NASA Chooses Tecdia for Precision TaN Circuits

Background:

NASA requires super conducting circuitry

In 2015, NASA approached Tecdia to manufacture precision TaN circuits on thermally robust ceramics. This alumina based substrate would be cooled to near-zero degrees Kelvin transforming the circuit into a superconducting image sensor.

The delicate instrument detects the magnetic field and photon spin of individual light particles and then interprets this information into vivid images of distant galaxies to better understand how our universe.

The Challenge:

Patterning TaN with tight tolerances

In order for the sensor to operate within the earth’s atmosphere it must be under extreme vacuum and subjected to low temperatures approaching zero degrees Kelvin. Fine line patterning and tight tolerances were required for these accurate measurements. A line and space width of only 20 +/- 3 microns was essential.
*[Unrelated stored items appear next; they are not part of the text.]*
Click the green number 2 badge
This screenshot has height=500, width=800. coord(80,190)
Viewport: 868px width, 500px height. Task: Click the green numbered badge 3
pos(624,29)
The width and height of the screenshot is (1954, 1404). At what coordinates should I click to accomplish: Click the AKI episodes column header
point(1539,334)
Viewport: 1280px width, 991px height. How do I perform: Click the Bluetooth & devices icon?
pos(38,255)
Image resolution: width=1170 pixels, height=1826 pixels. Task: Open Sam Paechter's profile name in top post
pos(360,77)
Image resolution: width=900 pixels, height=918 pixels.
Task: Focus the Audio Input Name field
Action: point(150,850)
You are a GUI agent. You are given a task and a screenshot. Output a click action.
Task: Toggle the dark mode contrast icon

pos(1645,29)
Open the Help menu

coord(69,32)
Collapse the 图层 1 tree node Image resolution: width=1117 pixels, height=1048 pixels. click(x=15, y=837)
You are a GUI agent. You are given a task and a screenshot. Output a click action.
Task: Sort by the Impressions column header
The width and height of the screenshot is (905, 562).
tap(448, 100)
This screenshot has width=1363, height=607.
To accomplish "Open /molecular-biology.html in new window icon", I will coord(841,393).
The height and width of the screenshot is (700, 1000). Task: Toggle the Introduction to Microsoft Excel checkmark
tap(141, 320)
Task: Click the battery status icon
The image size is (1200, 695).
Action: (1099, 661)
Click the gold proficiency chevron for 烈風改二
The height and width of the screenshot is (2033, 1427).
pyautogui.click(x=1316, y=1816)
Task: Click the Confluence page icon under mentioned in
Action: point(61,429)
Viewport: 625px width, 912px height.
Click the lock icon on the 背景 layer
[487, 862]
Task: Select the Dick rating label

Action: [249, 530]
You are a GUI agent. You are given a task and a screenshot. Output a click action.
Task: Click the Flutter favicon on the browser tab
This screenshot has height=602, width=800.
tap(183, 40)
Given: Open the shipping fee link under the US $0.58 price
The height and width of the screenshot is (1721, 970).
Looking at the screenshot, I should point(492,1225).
All metals eventually become superconductive but at different temperatures. Instead of using Gold (Au) to make conductive traces, NASA engineers required Tantalum Nitride (TaN), a metal most commonly used for the manufacture of resistive circuits in optical and wireless transceivers. TaN becomes superconductive at a higher temperature making it far easier to maintain in a superconductive state.

When approaching zero degrees Kelvin, TaN has near zero resistance. This low level of resistance is ideal for circuits that need to detect extremely small environmental changes like the spin and magnetic fields of individual photons.

The Solution:

Tecdia’s TaN purity and adhesion exceeds expectations

Tecdia’s TaN material was chosen by NASA for its purity. They proved that it became superconducting around 1.2 Kelvin, a temperature that was within the cooling range of their 3 stage cooling chamber. Also in this extreme temperature environment the 20 micron traces and tolerances were stable due to our high metal adhesion and the use of low thermal expansion of 99.6% Alumina material. All of these benefits allowed NASA to develop this sensor to take sensitive measurements as required by the imaging system.

NASA

The Result:

The picture below shows the actual substrate with patterning in both TaN and Au. The TaN traces (blue/grey color) can be seen surrounding the edges of the substrate which connect the gold wirebondable pads together. NASA is currently testing their image sensor which will be used for deep space exploration in the near future.